Friday, May 4, 2012

Review: Some Assembly Required by Anne Lamott

The very first Anne Lamott book I ever read was Operating Instructions, her wonderful, honest retelling of her first year with son Sam. My own son was either in his first or second year when I read it (it had been out for a while by then) and it was so incredibly reassuring to see that I wasn't the only mom out there who was gobsmacked by both the incredible miracle of that baby and the bone weary frustration that comes as a package deal with an infant. She never sugar-coated the lows even in the midst of celebrating the highs. This second memoir of babyhood is not about Sam, long since a young man, but about his son Jax. It is every bit as much a love letter as the first book was but from an entirely new perspective, that of a doting grandmother.
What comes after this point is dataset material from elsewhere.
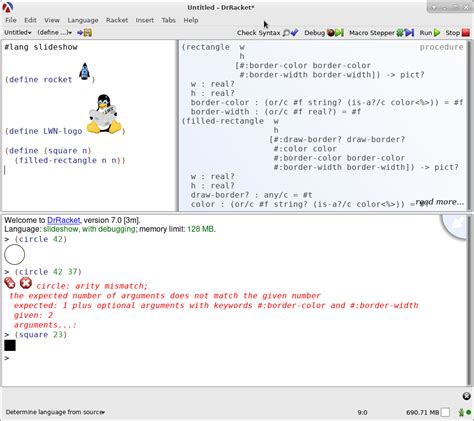The height and width of the screenshot is (421, 474).
Task: Open the Racket menu
Action: click(117, 20)
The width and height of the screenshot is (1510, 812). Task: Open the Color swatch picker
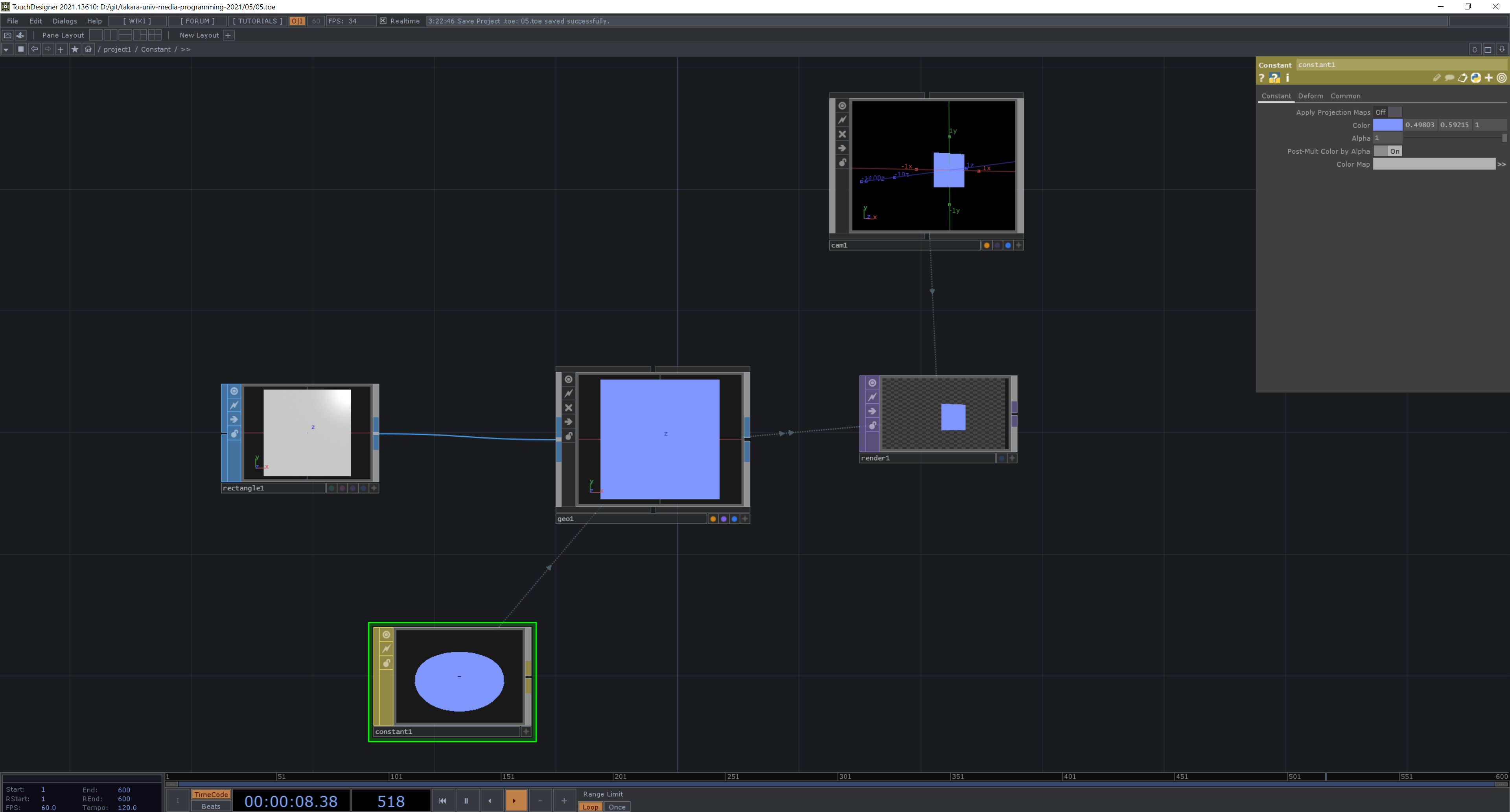tap(1387, 125)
Sam is only 19 when he and his girlfriend Amy blindside their families with the news that Amy is pregnant. Lamott chronicles her rather unenthusiastic reaction to this news honestly and goes on to describe the turmoil and struggles these two young people face as they negotiate a relationship with frequent rocky patches and the added responsibility of an infant. Told both through Lamott's reminiscences and through e-mails between she and Sam and other friends, this almost has a very familiar feel to it. As Sam grows into fatherhood, maturing faster than he might have without the advent of his son, Lamott observes his struggles, with school and responsibility and relationship. She is quite candid about her own insecurities and imperfections as a grandmother, desperately afraid that Amy will move back to the Midwest or the East Coast with baby Jax, taking him out of Lamott's daily orbit. Her friends' wise counsel about her fears and her doubts calm her and make her more able to avoid confronting Amy out of fear but these repeated anxieties do begin to sound overly self-centered and occur altogether too frequently.

Unlike in Operating Instructions though, Lamott seems to be choosing many of her words very carefully. Operating Instructions was unvarnished truth; Some Assembly Required, when focused anywhere but on herself, is cautious and mindful of the potential to hurt others, which unfortunately weakens the memoir, leaving the reader to wonder if Lamott's been as candid as she would if she wasn't worried about Sam and Amy's reaction to her take on their relationship and the experiences of Jax's first year. Lamott also suffers a bit from that grandmotherly malady, unreserved, untempered, gushing love for her grandchild. Not that she didn't love Sam from the deepest corners of her heart, but she was able to more clearly chronicle the struggles of his babyhood and the emotional trials that motherhood brought. Here it feels more as if Jax's babyhood is nothing but wonderful aside from her worries about Sam and Amy's relationship wobbles and her own imagined anxieties about Amy's state of mind. I do like Lamott's non-fiction and I think this was a good enough book but she's been great so this was a bit of a let-down.

Thanks to the publisher for sending me a copy of this book for review.

1 comment:

  1. I read Operating Instruction last year and looooved it, so I was quite intrigued when I saw this one, but just how many books about babies can a woman who doesn't want babies read? I appreciate very much that now I feel no need to seek this one out.